Kumbang memang selalu tahu bunga indah nan manis. Sayangnya bunga yang satu ini sangat mahal dan berada di tempat yang susah untuk dijangkau. Dyah belum pernah berpacaran. Dia selalu merasa berpacaran hanya membuang waktunya. Dia juga tipe perempuan yang tidak mudah jatuh cinta.

Dyah pernah menyukai laki-laki di masa SMA dulu. Seorang bintang kelas, yang terlalu pendiam. Selepas SMA laki-laki itu melanjutkan study nya di luar negeri. Sejak saat itu, Dyah belum pernah merasakan getar cinta lagi di hatinya.

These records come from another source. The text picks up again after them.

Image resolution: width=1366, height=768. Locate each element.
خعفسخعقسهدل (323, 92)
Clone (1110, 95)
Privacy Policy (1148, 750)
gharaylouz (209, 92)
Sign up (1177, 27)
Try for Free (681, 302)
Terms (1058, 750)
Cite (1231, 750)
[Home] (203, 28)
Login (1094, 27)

Bapak dan Bunda Dyah selalu membanggakan anaknya saat masa sekolah, tidak pernah berpacaran dan bergaul yang aneh-aneh. Namun selepas Dyah lulus kuliah, kedua orangtuanya mulai panik. Dyah belum pernah terlihat dekat dengan laki-laki manapun. Tetangga sekitar pun mulai bergunjing dan menambah beban pikiran orangtuanya.

Dyah Alfah Antariksa, memilih untuk tidak mendengarkan bisik-bisik tetangga yang tidak memiliki andil untuk kemajuan hidupnya. Hidup terlalu singkat jika hanya digunakan untuk menuruti target orang lain. Target, capaian, dan mimpi sendirilah yang harus dikejar.

Selepas menyusuri jalan tepian kali, roda motor matic Dyah menapaki jalanan beraspal yang lebih halus. Udara semakin terasa terik menyengat. Meski demikian, jalanan tetap ramai dengan orang yang berlalu lalang.

Lima belas menit berikutnya, Dyah berbelok masuk ke sebuah gedung berlantai dua. Di bagian depan terpasang papan nama bertuliskan Studio Pesona FM. Radio tempat Dyah bekerja. Tempat paling nyaman bagi Dyah untuk lari sejenak dari pertanyaan-pertanyaan seputar pasangan. Lingkungan kerja yang produktif. Rekan sesama penyiar yang terasa satu frekuensi dengannya. Sekeping kebahagiaan di tengah tuntutan dunia fresh graduate yang menyesakkan dada.

Bersambung___

Dua

Dyah menapaki pelataran paving depan studio Pesona FM. Ada sedikit tanya di benaknya. Tidak seperti biasa, parkiran studio terlihat penuh. Dyah melihat arloji berwarna ungu di pergelangan tangan kiri.

"Tepat waktu," gumam Dyah lirih. Sejujurnya dia khawatir jika telat dan ketahuan penyiar senior. Pasti bakal dijadikan rujak atau perkedel.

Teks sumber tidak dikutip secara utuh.